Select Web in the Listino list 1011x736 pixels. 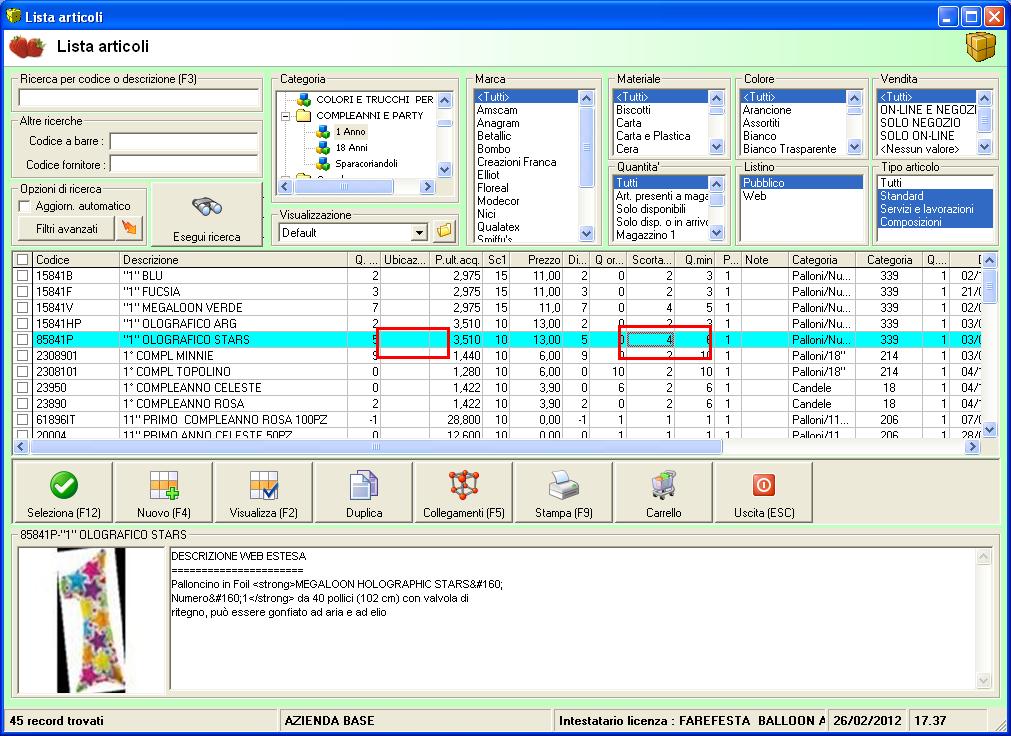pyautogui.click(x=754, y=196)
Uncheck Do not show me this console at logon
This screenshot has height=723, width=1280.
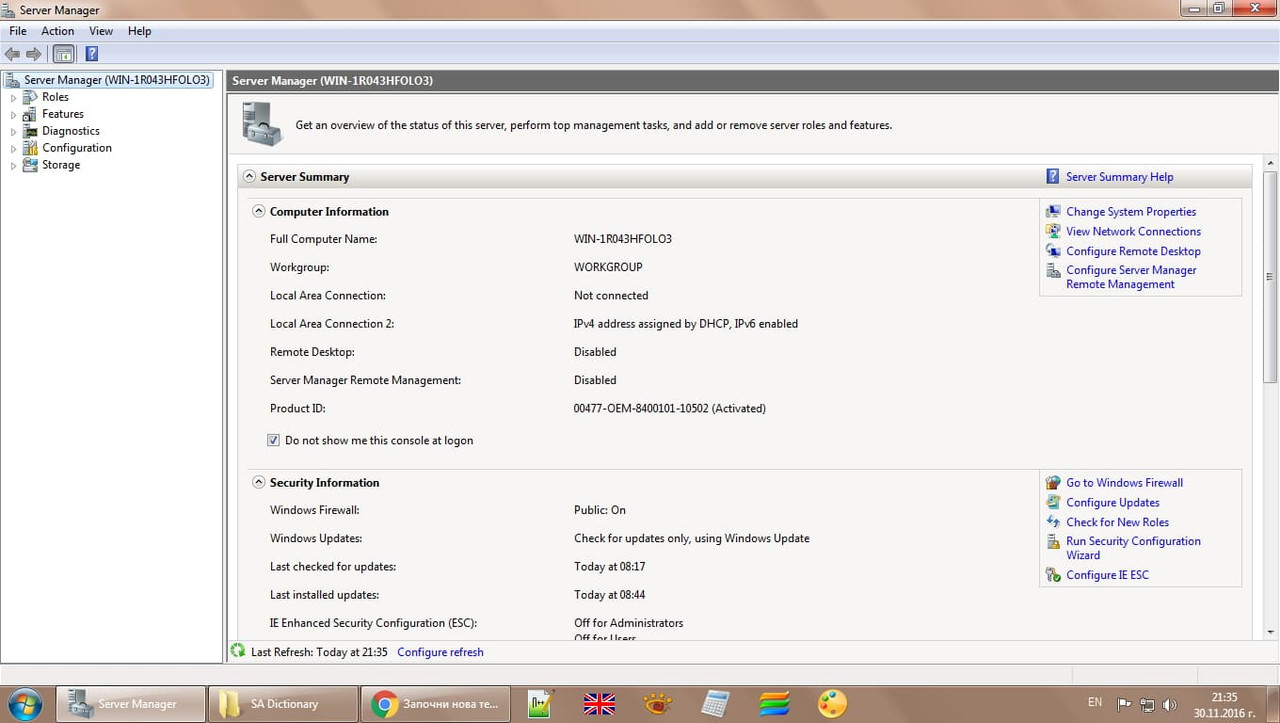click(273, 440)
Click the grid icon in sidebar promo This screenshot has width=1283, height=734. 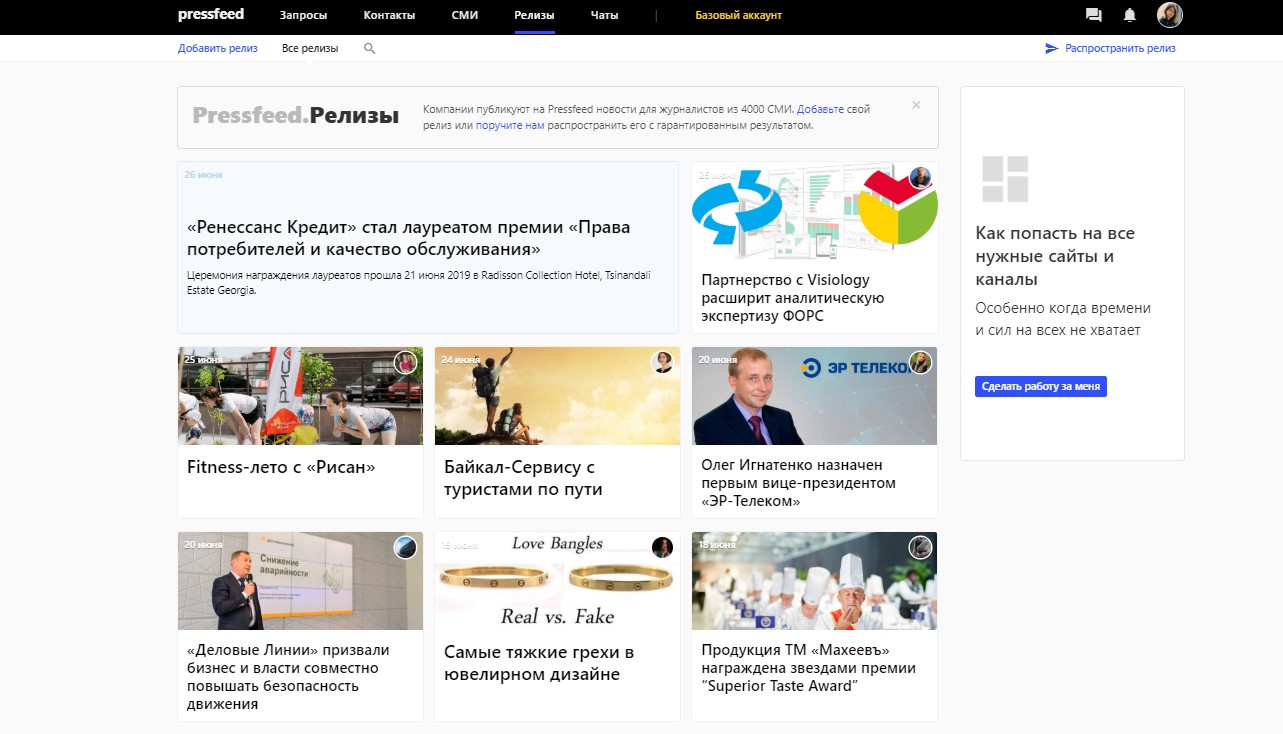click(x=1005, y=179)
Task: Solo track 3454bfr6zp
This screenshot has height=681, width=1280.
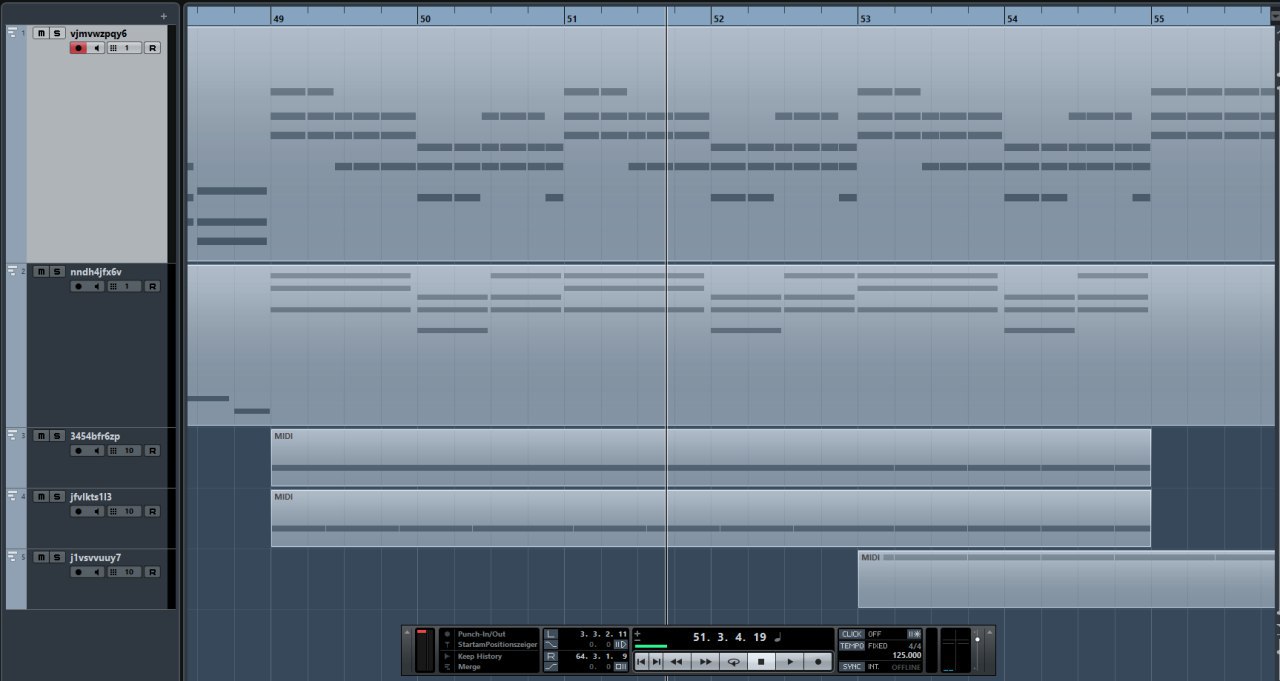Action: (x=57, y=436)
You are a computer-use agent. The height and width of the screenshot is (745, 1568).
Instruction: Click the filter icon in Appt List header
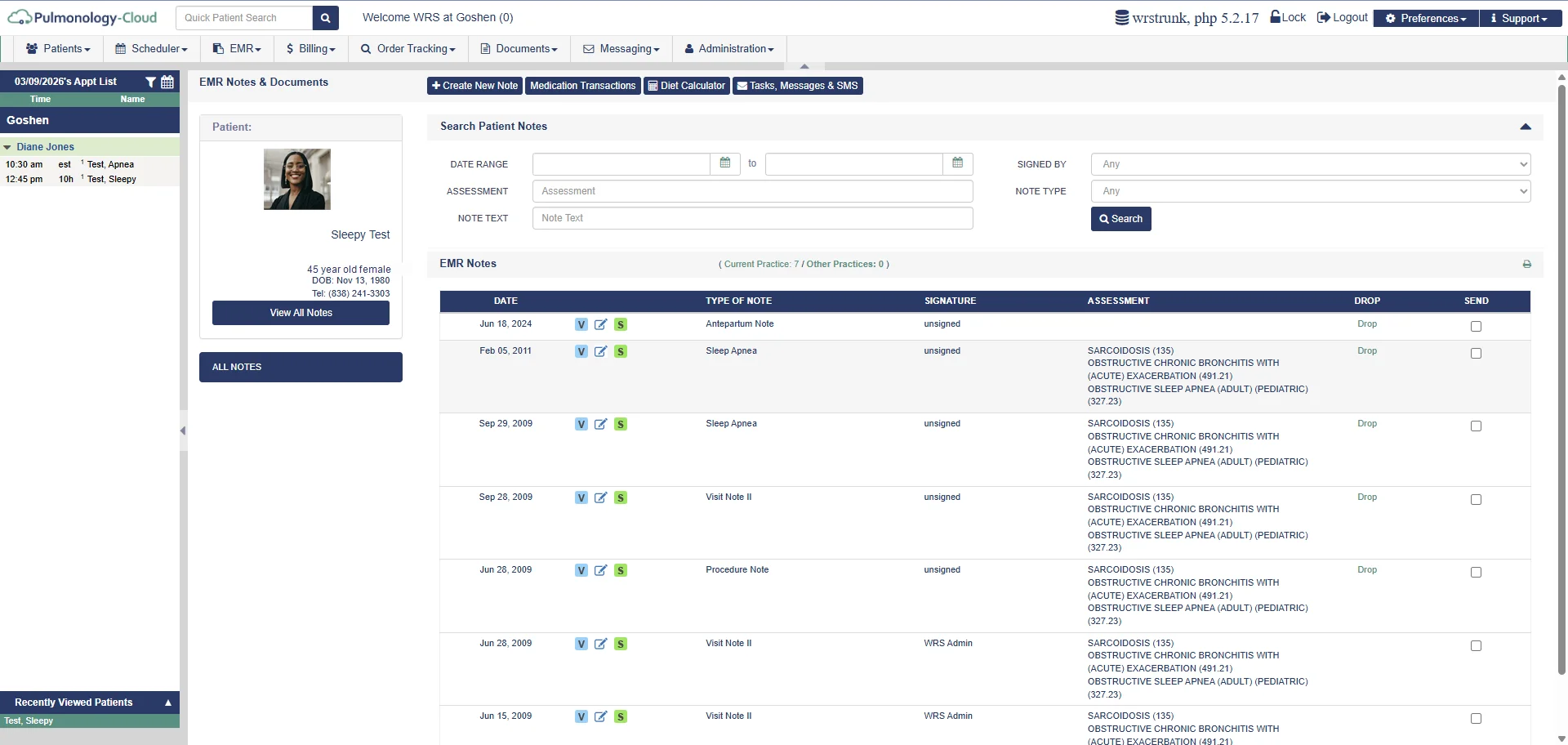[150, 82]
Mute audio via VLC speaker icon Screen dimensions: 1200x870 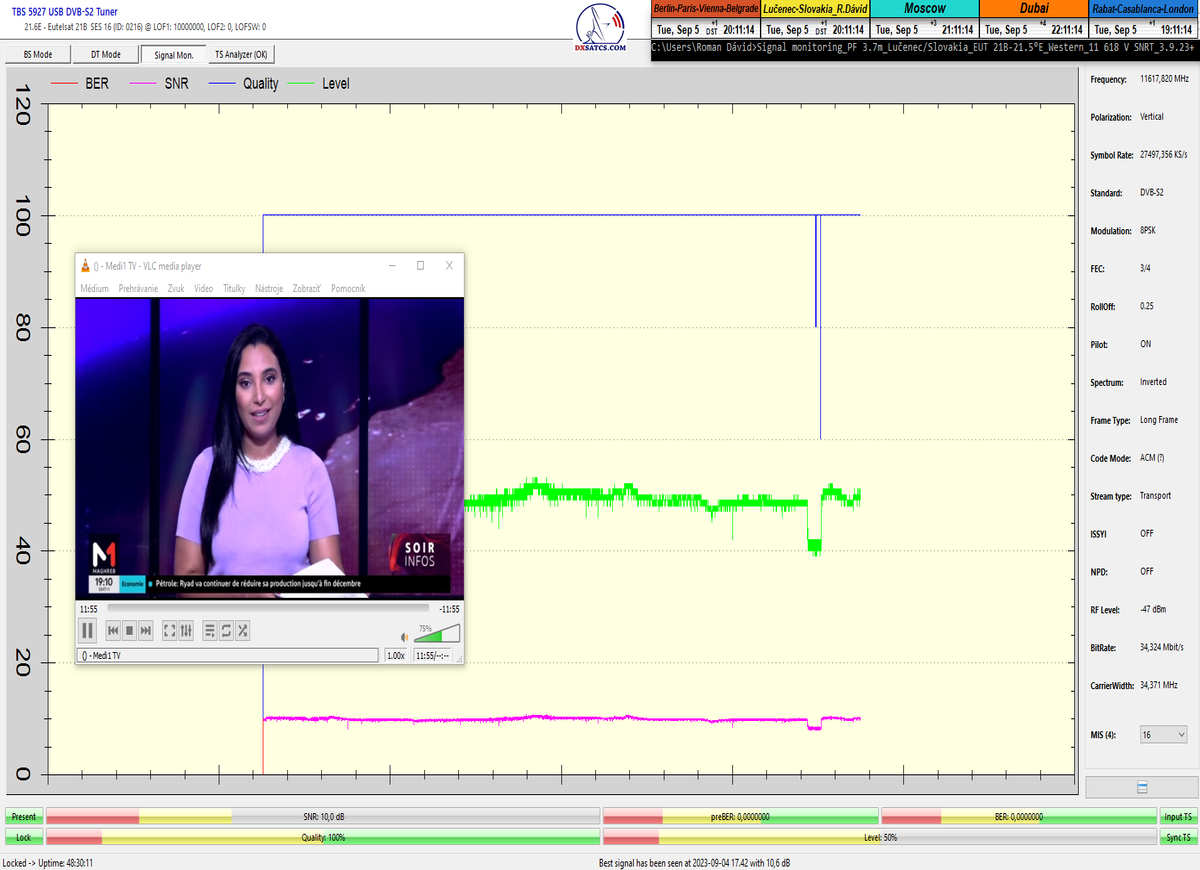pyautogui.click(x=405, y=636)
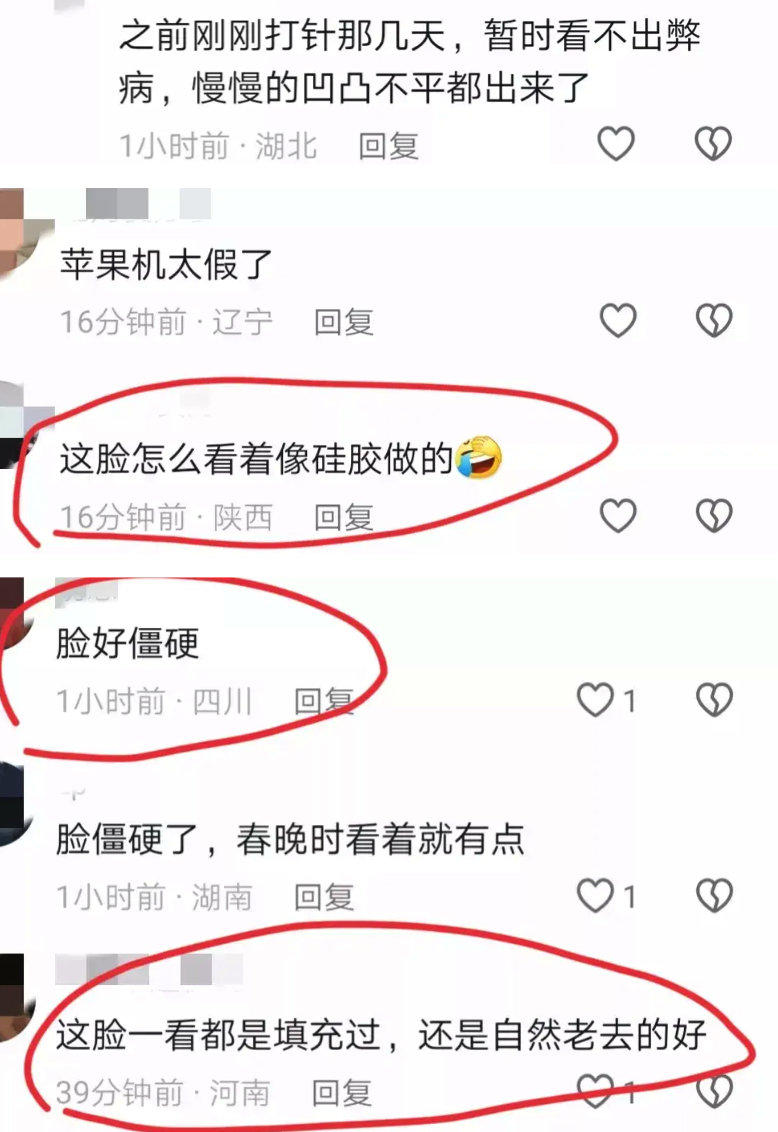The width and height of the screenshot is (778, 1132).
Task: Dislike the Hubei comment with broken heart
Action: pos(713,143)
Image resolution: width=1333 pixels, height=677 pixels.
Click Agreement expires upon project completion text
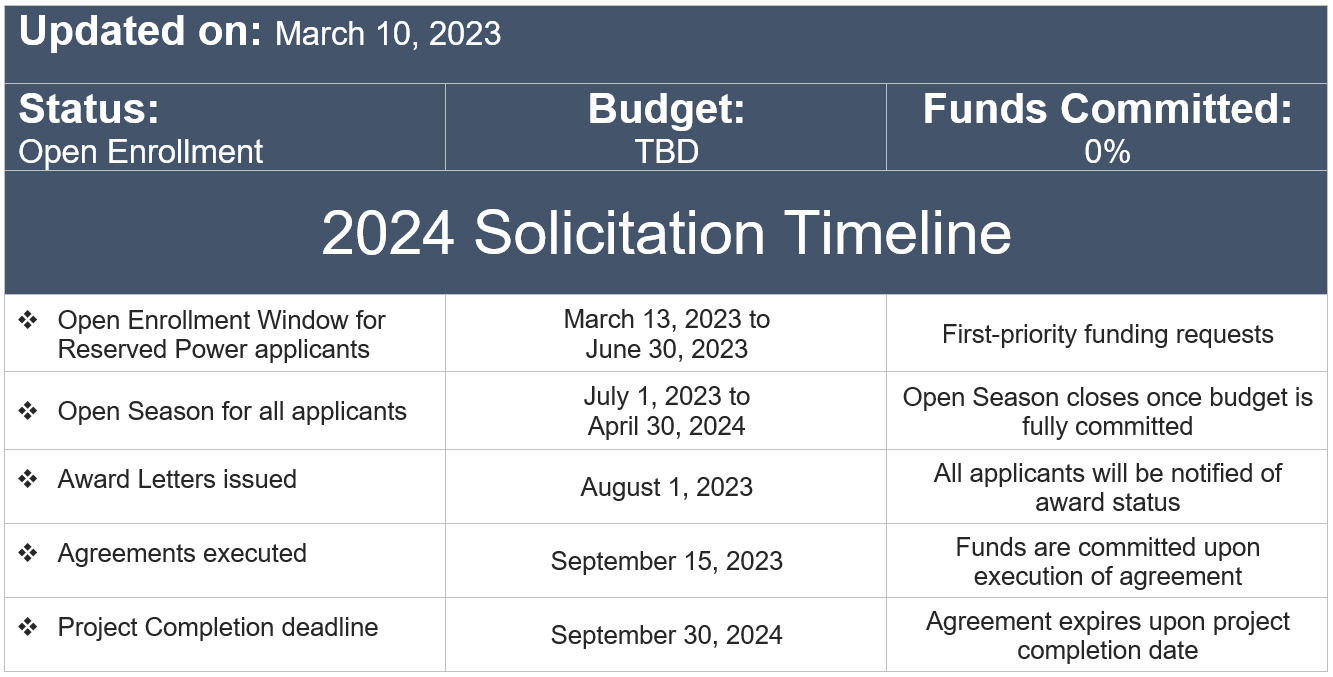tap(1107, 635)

# PROBLEM DETAILS
Print exactly, and only, the lines from the one with "Click Agreement expires" through the last line of the listing above. No pictures belong in the copy.

# ANSWER AREA
Click Agreement expires upon project completion text
tap(1107, 635)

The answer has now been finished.